• **Brief**
Rewrite the records from the line containing "You are a GUI" through the end of the records, with "purple" changed to "green" and nothing else altered. Omit the pictures from the output.

• **Input rows**
□ □ □ □ □

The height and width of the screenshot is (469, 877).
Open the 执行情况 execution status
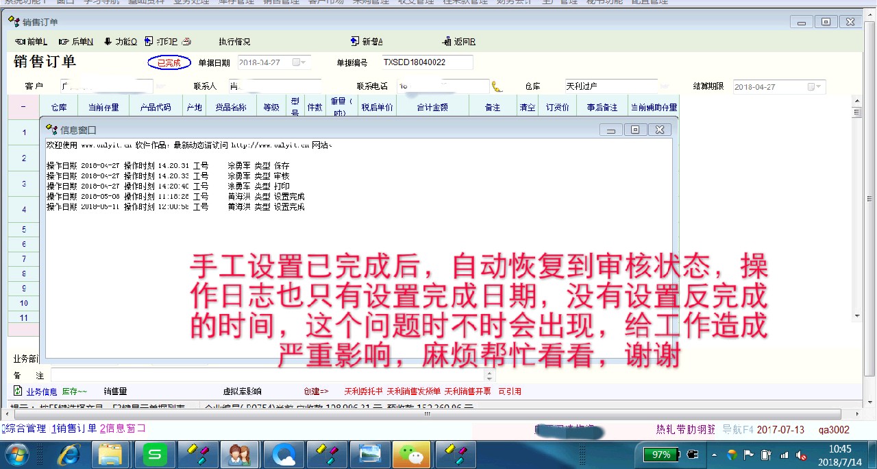click(x=234, y=42)
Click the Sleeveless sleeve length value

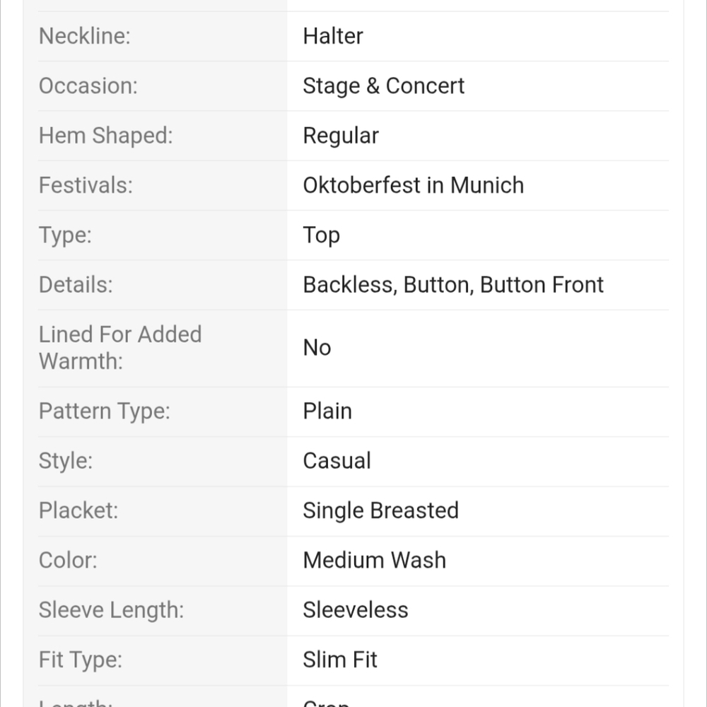tap(356, 610)
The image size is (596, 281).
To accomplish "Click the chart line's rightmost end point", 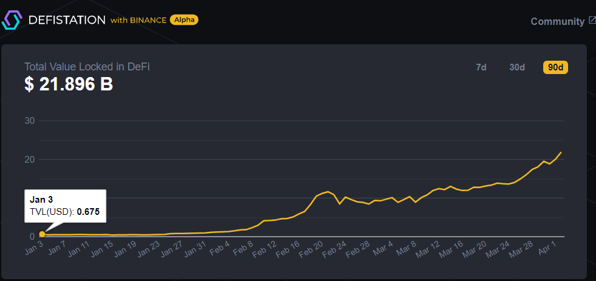I will 561,152.
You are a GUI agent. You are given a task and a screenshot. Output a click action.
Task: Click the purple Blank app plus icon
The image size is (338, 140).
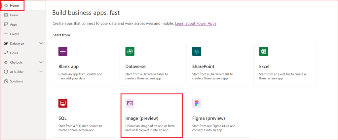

□ □ □ □ □

• **Solution for this exercise**
You are a GUI agent. You are given a task and a screenshot. Output a click action.
Task: Click the green Blank app plus icon
The image size is (338, 140).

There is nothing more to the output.